Le Tribunal de commerce de Dax, statuant en référé le 3 février 2026, a déclaré irrecevables les demandes d’une actionnaire agissant au nom de la société. La procédure faisait suite à une action ut singuli intentée par une associée minoritaire contre le gérant majoritaire, en raison de soupçons de concurrence déloyale. La question centrale portait sur la recevabilité de la désignation d’un mandataire ad hoc et d’une expertise comptable.
La recevabilité de la demande de mandataire ad hoc.
Le juge des référés rappelle que toute société intéressée à un litige doit être mise en cause pour défendre ses intérêts. Il constate que la société au nom de laquelle l’action est intentée n’a pas été citée à la procédure, seule la société concurrente étant attraite.
Le tribunal affirme qu’il ne peut qu’être constaté que la société n’étant pas mise en cause, elle ne peut défendre ses intérêts sur la question de la désignation d’un mandataire ad hoc la représentant. Cette solution souligne la rigueur procédurale de l’action ut singuli, où la société doit être formellement partie à l’instance.
La portée de cette décision est de rappeler que l’absence de mise en cause de la personne morale rend la demande irrecevable, même en présence d’un conflit d’intérêts. Cette exigence protège les droits de la société en garantissant sa participation effective au débat judiciaire.
La recevabilité de la demande d’expertise.
Le juge des référés constate que la Cour d’appel de Pau a déjà rejeté une demande d’expertise identique, faute de mandataire ad hoc. Il relève que la nouvelle assignation est en tout point identique à la précédente dans les faits et preuves.

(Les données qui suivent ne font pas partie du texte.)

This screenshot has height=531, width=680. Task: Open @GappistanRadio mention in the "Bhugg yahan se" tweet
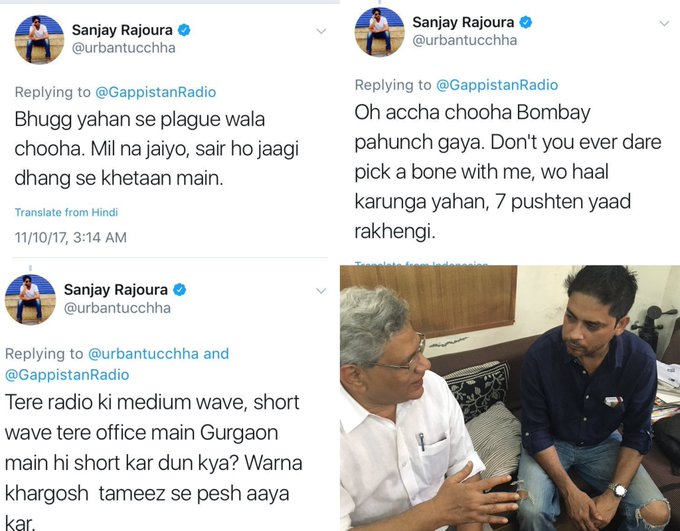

La juridiction estime que la demande irrecevable de désignation d’un mandataire ad hoc n’est pas, à elle seule, un fait nouveau. Dès lors, elle déclare la demande irrecevable en raison de l’autorité de la chose jugée par la cour d’appel.
Cette solution a pour valeur de sanctionner l’absence d’élément nouveau justifiant une nouvelle saisine du juge. Sa portée est de rappeler que la simple correction d’un vice de forme ne constitue pas un fait nouveau permettant de contourner l’autorité de la décision précédente.